New York, the Ohio-born band’s adopted home, also occupies an important space in their music. Manhattan’s legendary venue, Radio City Music Hall is submerged by a flood in ‘Little Faith’, a standout track, with a refrain of "Stuck in New York / And the rain’s coming down." It is one of many instances on High Violet, where the Big Apple is depicted in a seemingly derogatory light. "I love New York", insists Berninger. "Not to mention [leaving] New York would be like trying to write love songs while not think[ing] of the person you actually love. But on this record there was a need for more space." The sense of claustrophobia, he explains, arises from the small apartment he occupies with his wife and newborn child. The need for "wide open space" is most prominent on ‘Bloodbuzz Ohio’, a song about "leaving New York and trying to reconnect with the past. The ocean," he gestures, "that feeling of having your body on the waves, is like a wide, open panorama, as opposed to the cramped feeling of New York and the valleys of the dead."

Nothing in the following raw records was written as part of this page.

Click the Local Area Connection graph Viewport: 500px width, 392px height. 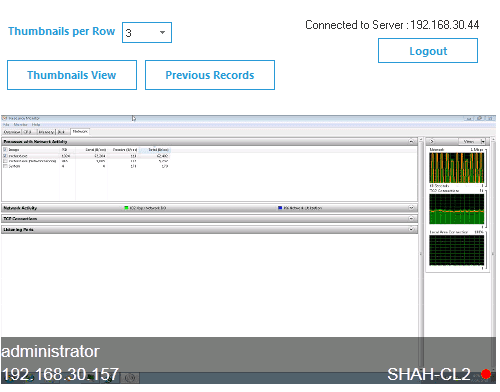(456, 250)
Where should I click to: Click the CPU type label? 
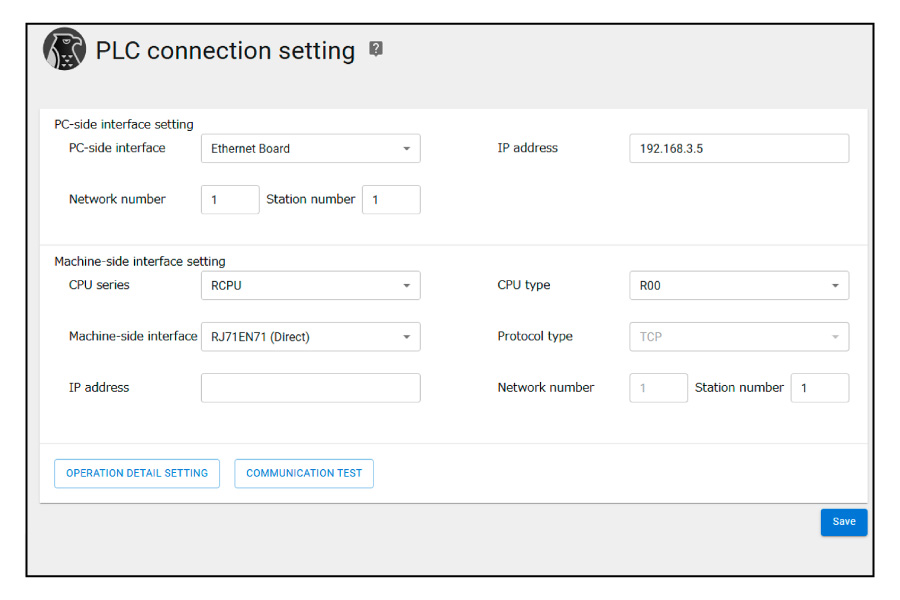(524, 286)
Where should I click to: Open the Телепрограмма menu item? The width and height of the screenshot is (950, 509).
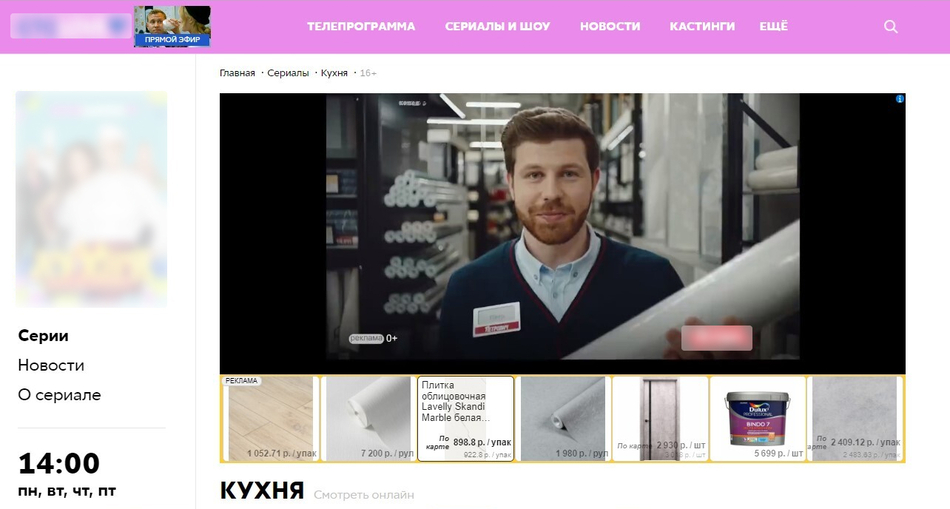[361, 27]
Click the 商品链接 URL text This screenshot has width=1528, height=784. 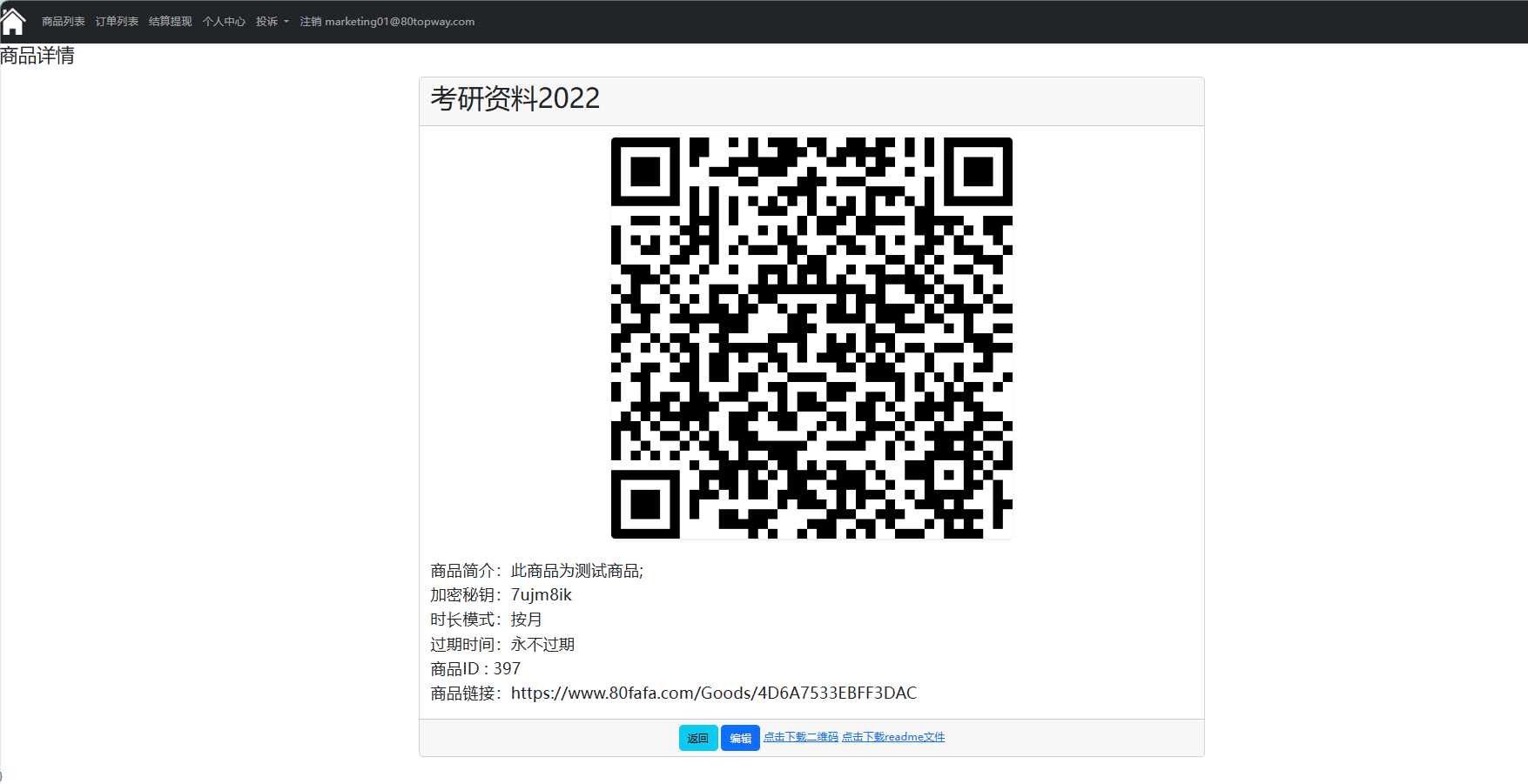[x=713, y=694]
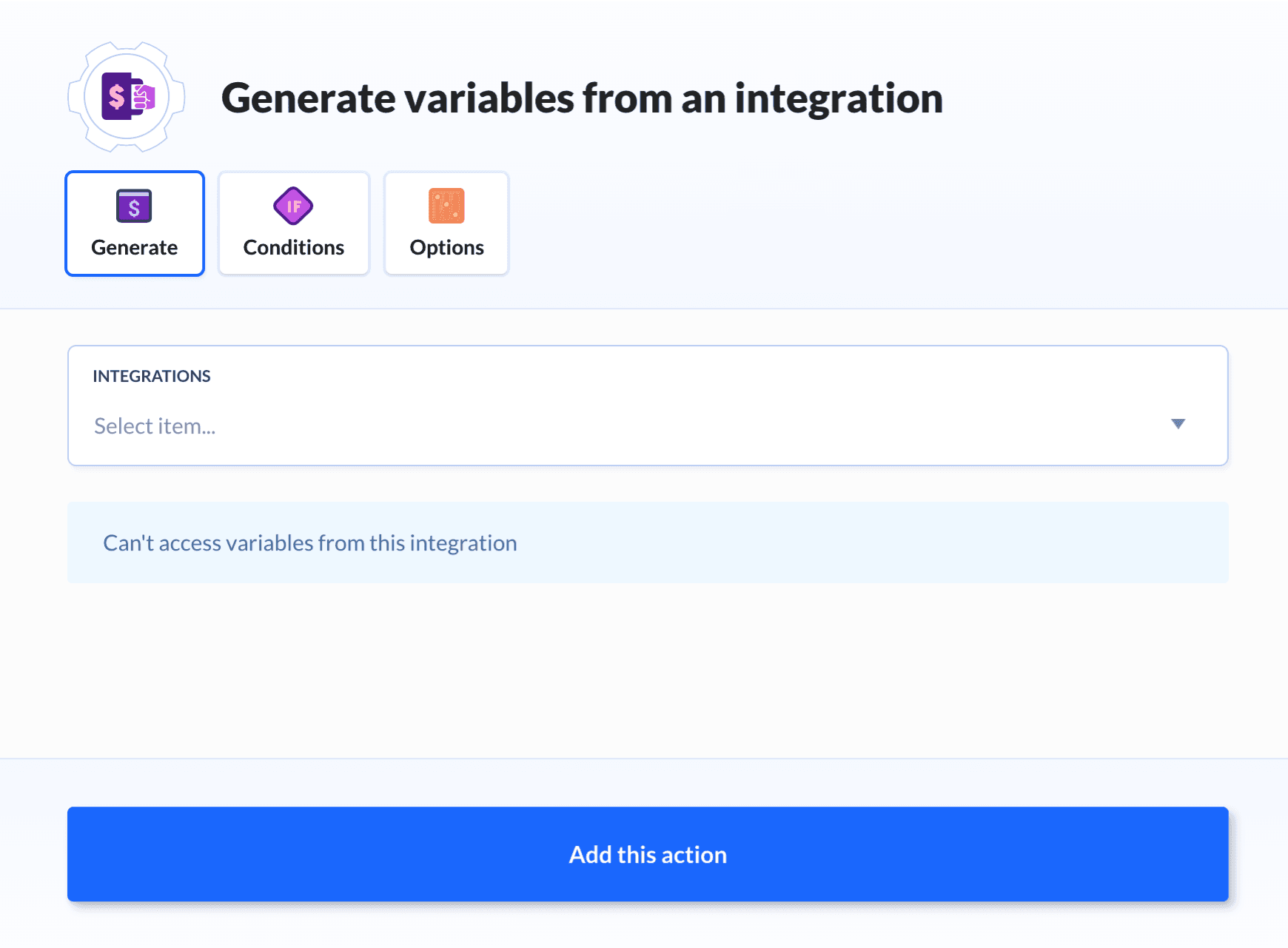Click the dropdown triangle in the Integrations field
1288x948 pixels.
[x=1178, y=425]
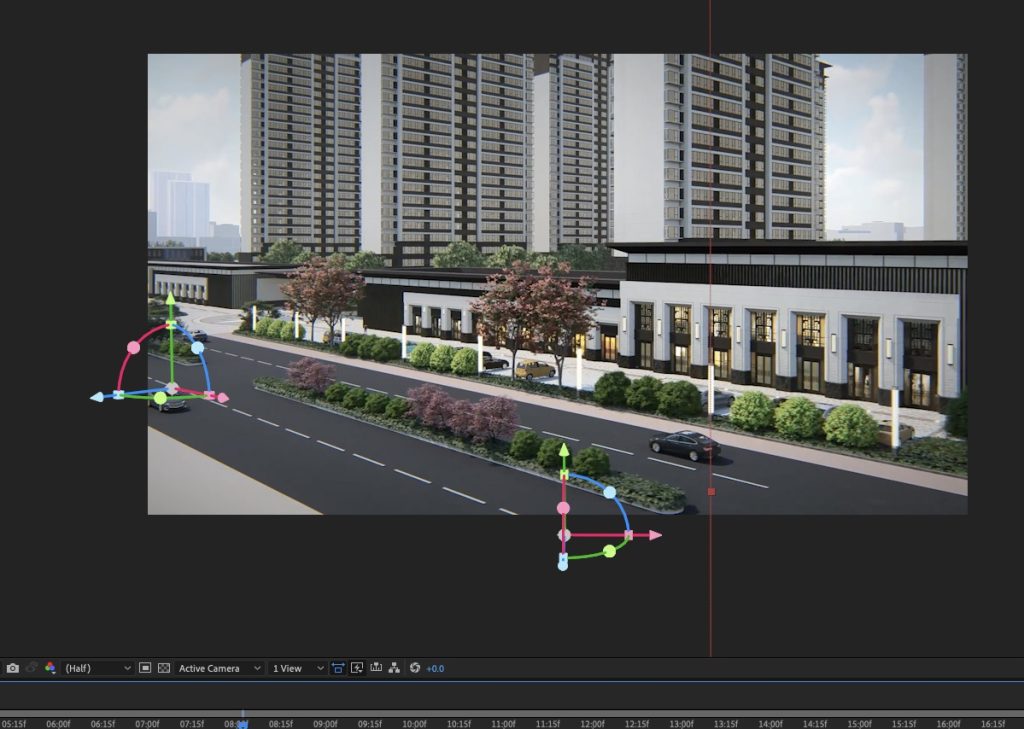
Task: Toggle the transparency grid checkerboard
Action: 164,668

Listen carefully behind the quivering guitars on ‘Afraid of Everyone’ and you’ll hear a shrill falsetto. That’s Sufjan Stevens. One of the many guest stars on the album including Justin Vernon of Bon Iver and Richard Reed Parry from The Arcade Fire, they are just three of the artists also to be involved in Dark Was The Night, a charity LP released last year, conspired by the Dessner brothers. Widely regarded as a contemporary ‘Who’s Who’ of American indie, the triple disc extravaganza is the product of three years of haranguing acts for songs and features contributions from David Byrne & Dirty Projectors, Yeasayer, and Feist. "There was never any discussion of what is the indie scene today", recalls Dessner. "Everyone we asked were people whose music we respected. It’s a mix of covers and originals, with no real style or theme. The one cohesive thread is that we asked people with an attention to craft and detail, [those] who self-produce and make their own records." On course to raising a million dollars for Red Hot, an AIDS organisation, the project has been a overwhelming commercial and artistic triumph.
The zeal with which The National approach every aspect of their music translates into an emotionally-intense live show. At their sell-out Royal Albert Hall gig in May, for instance, Berninger finished up amongst the crowd, as he scaled the stalls of the historic venue. The intensity of performing songs so laden with pathos has its demands, and Berninger acknowledges this himself. "It is hard to do shows late at night", he agrees. "The pathos in our songs is a natural by-product of standing on stage under lights with people watching. It’s a scary intense environment and it’s hard for everybody. We do lose our minds a little bit after a while." The process of touring proves so draining, songwriting on the road is impossible, and even pre-show sightseeing is ambitious. "I can almost never go to after-parties", Berninger confesses.
"Not without a body guard", Dessner interjects.
"Or without a bag over my head", laughs Berninger.
"Usually I’m a little bit drunk and at my wits end, so socialising doesn’t work so well. It’s an awesome, amazing feeling, as it’s unbelievably satisfying and cathartic…but [afterwards] I can’t do much else."